### Description of the task
Rewrite the data below as a numbered list, skipping any blank lines and leaving out the pictures.

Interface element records
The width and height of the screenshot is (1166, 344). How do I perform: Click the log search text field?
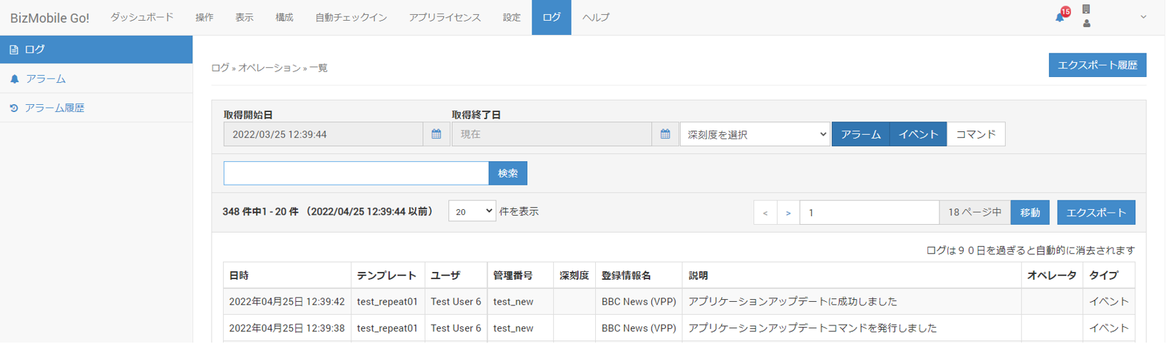click(356, 173)
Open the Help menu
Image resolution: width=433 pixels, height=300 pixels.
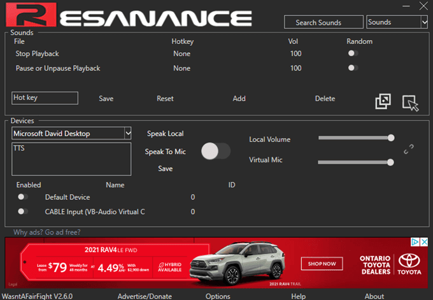(x=298, y=296)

### Response to the task
1. The width and height of the screenshot is (1166, 344). How do I perform: Click the log search text field?
2. click(356, 173)
3. Open the Help menu
4. Image resolution: width=433 pixels, height=300 pixels.
5. (x=298, y=296)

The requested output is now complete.